El ferry me deja en la ciudad de Picton, en la isla sur. Picton es una pequeña localidad con una bonita bahía, y es lo único que tiene, pero lo conservan muy bien. Me alojo en Towbstone backpackers, uno de los mejores hostales donde he estado hasta ahora, aunque por lo que he oído, en Picton todos los hostales son mas que decentes. El alojamiento incluye incluye toalla de baño y desayuno, además el hostal está en perfectas condiciones. El único inconveniente es que está un poco alejado del centro, es decir, tengo que caminar 10min, y en frente esta el cementerio, pero incluso el cementerio resulta un lugar agradable por donde pasear. En Picton voy a estar una noche y después haré el Queen Charlotte track, en Marlborough Sounds.
Queen Charlotte track es un sendero que pasa a través de una cordillera rodeada a ambos lados por el océano, lo que aquí conocen como los Sounds, es decir, canales de océano entre dos masas de tierra. El sendero tiene una longitud de 70km y puede recorrerse entre 3 y 5 días. Hay varias compañías que te transportan en barco al inicio del camino y luego van dejando tu equipaje en cada punto en el que vas a pernoctar, por lo que solo tienes que cargar con lo justo para pasar el día.
La vegetación aquí es muy parecida a la zona de Coromandel donde estuve haciendo wwoofing, osea, la jungla, miles y miles de arboles Ponga. El Ponga es un árbol semejante a una palmera, sus ramas están enrolladas al principio y poco a poco se van desenrollando y se va formando la rama. De vez en cuando veo pequeñas playas aisladas y desiertas. Sigo caminando solo, no hay nadie delante mio y tampoco me sigue nadie.
A la mañana siguiente, tras un desayuno fuerte me despido de Noeline, me da dos besos, eso lo aprendió en España. Rafael y yo seguimos nuestro camino, juntos al principio pero al cabo de un rato nos separamos, creo que ambos queremos disfrutar del camino en solitario. Toca ascensión, debemos subir a 400m, pero una vez arriba las vistas lo merecen. En este tramo hay algo mas de tráfico, conozco a una pareja de holandeses en bicicleta, ¿que raro verdad?. Es el segundo día caminando y se nota, las plantas de los pies empiezan a doler. Mas adelante me encuentro una grupo de australianos de avanzada edad, están haciendo un pausa y comiendo algo, me ofrecen chocolate y acepto encantado, me quedo charlando un rato con ellos.
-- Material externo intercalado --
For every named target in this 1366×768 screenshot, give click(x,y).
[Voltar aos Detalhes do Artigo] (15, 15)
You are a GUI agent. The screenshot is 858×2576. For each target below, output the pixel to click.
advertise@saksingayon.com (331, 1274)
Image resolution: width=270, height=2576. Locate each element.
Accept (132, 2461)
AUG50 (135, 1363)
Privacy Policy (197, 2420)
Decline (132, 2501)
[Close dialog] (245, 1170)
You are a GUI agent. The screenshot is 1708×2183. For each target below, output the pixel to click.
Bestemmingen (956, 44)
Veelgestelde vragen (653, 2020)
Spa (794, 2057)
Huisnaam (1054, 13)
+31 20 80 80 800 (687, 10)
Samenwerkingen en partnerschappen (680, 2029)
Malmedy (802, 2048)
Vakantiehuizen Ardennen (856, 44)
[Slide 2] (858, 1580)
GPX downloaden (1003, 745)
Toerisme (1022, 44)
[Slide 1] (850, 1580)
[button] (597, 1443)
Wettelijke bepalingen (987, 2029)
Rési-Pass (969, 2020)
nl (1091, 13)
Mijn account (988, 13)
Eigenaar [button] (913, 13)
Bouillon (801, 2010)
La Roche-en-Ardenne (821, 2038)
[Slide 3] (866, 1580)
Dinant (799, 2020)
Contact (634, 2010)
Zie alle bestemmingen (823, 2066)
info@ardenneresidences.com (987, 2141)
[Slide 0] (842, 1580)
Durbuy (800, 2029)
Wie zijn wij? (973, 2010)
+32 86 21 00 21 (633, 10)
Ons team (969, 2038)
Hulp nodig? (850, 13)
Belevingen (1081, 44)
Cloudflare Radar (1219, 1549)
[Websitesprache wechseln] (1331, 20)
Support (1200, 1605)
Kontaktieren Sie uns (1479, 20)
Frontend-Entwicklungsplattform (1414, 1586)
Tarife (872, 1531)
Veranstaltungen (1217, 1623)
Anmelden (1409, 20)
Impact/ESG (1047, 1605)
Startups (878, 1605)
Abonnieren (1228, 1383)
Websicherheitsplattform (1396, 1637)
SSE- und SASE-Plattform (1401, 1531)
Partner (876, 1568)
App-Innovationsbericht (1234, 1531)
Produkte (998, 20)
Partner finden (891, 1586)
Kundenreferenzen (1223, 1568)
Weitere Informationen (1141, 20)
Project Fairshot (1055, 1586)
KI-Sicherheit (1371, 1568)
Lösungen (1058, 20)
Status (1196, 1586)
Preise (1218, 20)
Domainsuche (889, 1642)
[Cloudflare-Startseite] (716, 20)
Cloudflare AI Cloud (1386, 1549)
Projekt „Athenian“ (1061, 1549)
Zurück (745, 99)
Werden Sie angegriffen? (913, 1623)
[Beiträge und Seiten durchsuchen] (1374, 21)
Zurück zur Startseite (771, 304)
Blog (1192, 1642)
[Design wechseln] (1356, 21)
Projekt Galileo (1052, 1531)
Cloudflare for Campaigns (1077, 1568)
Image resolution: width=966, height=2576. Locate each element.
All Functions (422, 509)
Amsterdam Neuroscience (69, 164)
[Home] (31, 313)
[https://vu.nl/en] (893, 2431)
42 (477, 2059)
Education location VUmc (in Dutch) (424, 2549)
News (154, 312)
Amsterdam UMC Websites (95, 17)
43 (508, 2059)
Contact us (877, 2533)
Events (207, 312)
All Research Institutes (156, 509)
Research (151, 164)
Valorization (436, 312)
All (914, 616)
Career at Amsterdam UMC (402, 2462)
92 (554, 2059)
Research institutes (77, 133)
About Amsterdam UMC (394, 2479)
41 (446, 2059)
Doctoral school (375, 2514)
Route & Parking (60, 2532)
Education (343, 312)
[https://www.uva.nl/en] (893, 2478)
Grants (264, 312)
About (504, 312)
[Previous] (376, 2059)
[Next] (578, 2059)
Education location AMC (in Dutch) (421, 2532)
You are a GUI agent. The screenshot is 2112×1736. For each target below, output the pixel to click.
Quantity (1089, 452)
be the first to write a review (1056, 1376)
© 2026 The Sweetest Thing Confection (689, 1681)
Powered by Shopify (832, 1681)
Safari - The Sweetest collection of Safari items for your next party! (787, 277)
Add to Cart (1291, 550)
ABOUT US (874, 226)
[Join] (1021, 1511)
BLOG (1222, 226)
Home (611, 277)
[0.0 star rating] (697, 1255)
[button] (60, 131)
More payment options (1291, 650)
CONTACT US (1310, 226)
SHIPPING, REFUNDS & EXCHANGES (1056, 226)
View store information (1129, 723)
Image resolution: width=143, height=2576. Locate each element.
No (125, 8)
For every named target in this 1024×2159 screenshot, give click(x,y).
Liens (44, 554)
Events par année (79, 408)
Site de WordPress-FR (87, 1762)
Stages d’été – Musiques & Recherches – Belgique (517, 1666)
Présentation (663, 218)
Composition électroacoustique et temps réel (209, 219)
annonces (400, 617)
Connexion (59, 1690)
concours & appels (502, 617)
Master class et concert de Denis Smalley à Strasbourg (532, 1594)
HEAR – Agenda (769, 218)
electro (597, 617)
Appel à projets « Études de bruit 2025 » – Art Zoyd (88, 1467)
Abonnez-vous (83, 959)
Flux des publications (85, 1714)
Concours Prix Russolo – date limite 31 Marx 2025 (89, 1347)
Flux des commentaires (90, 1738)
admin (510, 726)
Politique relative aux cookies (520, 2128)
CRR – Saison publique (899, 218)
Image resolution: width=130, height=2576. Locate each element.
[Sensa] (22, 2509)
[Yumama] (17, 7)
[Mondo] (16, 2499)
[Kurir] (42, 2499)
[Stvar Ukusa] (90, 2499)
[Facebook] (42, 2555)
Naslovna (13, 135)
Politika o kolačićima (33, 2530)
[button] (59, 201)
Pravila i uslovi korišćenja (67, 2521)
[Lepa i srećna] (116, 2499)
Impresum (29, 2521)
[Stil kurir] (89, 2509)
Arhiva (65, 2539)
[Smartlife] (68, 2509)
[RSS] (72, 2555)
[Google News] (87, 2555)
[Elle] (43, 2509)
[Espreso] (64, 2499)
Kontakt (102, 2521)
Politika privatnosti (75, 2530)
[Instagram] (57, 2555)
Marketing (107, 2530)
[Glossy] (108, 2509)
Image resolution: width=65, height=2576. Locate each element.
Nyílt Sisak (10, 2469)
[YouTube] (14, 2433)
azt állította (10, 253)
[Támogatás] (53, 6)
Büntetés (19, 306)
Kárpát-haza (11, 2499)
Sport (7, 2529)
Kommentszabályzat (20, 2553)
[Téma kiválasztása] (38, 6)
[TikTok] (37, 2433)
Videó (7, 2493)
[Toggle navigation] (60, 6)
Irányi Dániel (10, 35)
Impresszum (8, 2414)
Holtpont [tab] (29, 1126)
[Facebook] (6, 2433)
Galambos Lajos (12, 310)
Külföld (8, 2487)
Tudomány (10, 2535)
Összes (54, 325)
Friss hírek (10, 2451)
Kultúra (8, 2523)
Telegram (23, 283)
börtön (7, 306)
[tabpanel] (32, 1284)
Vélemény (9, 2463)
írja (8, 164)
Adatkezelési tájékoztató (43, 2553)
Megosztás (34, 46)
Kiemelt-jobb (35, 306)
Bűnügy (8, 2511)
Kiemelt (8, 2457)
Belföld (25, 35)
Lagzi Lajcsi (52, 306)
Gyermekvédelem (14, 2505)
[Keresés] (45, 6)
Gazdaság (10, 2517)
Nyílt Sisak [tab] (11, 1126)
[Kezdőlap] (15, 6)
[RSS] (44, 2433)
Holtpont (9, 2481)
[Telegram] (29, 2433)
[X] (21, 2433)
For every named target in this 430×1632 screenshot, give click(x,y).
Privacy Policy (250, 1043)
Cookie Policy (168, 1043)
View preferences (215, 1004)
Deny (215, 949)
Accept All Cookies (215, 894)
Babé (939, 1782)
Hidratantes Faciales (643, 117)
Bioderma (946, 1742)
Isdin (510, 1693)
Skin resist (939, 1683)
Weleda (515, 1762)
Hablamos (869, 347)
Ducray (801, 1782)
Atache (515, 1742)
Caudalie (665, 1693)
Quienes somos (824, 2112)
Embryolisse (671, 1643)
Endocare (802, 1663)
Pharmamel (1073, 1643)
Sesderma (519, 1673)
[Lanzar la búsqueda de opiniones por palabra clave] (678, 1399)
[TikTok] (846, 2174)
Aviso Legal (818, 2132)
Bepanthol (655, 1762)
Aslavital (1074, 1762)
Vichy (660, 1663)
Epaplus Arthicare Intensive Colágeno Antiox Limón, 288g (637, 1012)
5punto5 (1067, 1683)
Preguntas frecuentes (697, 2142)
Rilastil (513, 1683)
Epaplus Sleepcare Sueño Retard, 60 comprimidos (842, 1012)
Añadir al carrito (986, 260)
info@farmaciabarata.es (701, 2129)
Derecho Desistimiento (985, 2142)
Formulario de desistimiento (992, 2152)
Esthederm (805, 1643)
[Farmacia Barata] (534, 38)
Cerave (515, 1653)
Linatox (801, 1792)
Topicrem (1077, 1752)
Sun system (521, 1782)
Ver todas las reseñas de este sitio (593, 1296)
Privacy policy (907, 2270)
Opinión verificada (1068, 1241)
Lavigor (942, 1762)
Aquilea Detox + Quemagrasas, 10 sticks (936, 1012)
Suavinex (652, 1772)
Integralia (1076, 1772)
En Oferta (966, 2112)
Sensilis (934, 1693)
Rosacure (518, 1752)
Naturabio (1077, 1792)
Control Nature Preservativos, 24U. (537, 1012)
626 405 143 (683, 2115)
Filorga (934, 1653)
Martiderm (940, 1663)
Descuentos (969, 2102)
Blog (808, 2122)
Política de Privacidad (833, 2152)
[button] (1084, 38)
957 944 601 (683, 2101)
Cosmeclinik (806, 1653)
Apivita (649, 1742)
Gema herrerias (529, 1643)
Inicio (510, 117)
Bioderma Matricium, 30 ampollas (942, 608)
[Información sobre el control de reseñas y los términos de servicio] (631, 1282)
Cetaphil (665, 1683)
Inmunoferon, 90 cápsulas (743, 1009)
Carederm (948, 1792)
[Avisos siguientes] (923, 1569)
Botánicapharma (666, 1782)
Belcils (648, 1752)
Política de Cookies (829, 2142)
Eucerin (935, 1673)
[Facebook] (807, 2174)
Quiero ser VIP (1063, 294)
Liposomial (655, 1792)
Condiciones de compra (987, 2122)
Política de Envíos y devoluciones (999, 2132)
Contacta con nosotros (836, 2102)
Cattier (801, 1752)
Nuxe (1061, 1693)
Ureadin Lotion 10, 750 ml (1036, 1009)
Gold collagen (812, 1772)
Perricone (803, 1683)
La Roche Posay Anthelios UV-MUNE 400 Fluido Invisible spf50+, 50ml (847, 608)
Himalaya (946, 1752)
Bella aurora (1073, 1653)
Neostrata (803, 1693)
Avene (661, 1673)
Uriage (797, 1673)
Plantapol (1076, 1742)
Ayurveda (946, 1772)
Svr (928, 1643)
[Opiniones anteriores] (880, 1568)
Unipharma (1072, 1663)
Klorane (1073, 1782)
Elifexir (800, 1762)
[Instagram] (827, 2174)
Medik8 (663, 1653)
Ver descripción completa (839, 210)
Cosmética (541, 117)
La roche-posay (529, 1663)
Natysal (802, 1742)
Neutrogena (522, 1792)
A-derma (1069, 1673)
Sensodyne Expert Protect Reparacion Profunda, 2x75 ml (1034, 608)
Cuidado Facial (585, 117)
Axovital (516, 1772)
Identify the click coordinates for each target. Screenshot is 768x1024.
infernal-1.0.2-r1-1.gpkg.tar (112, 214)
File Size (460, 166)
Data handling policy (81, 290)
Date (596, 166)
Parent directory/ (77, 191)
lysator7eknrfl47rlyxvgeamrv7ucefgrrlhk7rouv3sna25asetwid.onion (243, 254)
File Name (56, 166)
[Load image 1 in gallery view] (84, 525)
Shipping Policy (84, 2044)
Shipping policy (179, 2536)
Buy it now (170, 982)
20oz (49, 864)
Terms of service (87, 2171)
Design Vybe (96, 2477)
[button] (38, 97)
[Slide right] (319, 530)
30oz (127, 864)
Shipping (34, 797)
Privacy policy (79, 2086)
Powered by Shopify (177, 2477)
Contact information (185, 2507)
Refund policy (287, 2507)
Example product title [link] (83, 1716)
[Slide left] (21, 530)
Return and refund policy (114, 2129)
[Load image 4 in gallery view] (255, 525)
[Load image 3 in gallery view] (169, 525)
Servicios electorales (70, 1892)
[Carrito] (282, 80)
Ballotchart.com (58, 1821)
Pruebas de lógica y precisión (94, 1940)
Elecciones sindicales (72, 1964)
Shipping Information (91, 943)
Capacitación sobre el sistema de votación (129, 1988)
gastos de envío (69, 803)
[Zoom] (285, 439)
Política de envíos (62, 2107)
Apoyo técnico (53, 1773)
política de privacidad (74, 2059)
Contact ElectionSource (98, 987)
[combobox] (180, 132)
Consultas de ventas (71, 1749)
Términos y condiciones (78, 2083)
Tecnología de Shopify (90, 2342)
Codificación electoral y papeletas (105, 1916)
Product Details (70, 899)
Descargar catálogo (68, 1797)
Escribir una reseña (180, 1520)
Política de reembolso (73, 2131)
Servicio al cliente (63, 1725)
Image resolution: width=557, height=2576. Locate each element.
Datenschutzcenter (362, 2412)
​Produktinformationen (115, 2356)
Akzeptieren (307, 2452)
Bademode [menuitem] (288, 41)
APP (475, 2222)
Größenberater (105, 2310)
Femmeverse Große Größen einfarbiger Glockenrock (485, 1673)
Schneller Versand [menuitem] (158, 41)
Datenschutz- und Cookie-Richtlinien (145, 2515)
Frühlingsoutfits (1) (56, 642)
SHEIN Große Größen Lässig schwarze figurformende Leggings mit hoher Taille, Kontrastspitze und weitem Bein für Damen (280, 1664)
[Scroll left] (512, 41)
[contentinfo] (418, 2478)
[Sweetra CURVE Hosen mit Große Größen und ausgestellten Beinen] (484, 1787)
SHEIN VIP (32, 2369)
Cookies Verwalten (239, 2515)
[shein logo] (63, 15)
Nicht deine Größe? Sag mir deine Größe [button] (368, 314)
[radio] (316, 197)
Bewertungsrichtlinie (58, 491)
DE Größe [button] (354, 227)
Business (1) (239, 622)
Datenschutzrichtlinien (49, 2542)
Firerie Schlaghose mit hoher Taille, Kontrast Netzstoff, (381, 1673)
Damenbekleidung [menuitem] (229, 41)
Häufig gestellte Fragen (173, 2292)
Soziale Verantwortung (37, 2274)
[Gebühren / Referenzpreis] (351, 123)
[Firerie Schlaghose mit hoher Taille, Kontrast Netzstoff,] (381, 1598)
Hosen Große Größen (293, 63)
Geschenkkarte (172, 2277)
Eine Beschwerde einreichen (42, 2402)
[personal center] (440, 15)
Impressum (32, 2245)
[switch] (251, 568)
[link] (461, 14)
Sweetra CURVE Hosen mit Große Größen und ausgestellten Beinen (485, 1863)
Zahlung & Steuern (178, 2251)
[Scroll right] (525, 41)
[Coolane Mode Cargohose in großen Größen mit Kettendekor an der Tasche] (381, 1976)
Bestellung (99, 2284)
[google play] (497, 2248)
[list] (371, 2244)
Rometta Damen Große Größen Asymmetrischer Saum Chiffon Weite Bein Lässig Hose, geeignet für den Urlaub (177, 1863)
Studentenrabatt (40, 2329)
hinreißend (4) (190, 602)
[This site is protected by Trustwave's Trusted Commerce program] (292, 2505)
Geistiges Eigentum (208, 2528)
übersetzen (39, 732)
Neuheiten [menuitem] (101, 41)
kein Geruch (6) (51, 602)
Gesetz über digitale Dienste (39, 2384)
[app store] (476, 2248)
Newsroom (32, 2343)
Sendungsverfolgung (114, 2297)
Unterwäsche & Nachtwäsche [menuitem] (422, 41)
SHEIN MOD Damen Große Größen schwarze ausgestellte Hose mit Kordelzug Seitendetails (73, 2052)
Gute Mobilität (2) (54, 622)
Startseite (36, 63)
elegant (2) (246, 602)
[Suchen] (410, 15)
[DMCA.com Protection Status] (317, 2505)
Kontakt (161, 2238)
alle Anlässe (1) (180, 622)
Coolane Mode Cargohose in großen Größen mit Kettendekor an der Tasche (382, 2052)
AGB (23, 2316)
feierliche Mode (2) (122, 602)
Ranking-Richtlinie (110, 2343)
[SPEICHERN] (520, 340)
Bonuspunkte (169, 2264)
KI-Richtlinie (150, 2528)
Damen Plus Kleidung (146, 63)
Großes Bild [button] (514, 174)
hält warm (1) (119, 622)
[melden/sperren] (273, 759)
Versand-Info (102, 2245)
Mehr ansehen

Llegamos a Punga Cove antes de lo esperado. Nuestro alojamiento aquí tiene vistas a una pequeña bahía. Los propietarios son una familia que viven en la planta superior de la casa, la planta inferior la han habilitado para clientes. Esta en buenas condiciones y tiene buenas vistas, pero aún y así es algo caro. Rafael y yo somos los únicos invitados hasta que llega una pareja, el de Alemania ella portuguesa.
En el tercer y último día el terreno es llano, por lo que cubrimos la distancia con relativa facilidad. Me tomo un café al llegar porque me lo merezco y porque yo lo valgo. Tras el café, Rafael y yo nos tumbamos en el césped a descansar mientras esperamos que el barco nos venga a recoger y nos lleve de vuelta a Picton.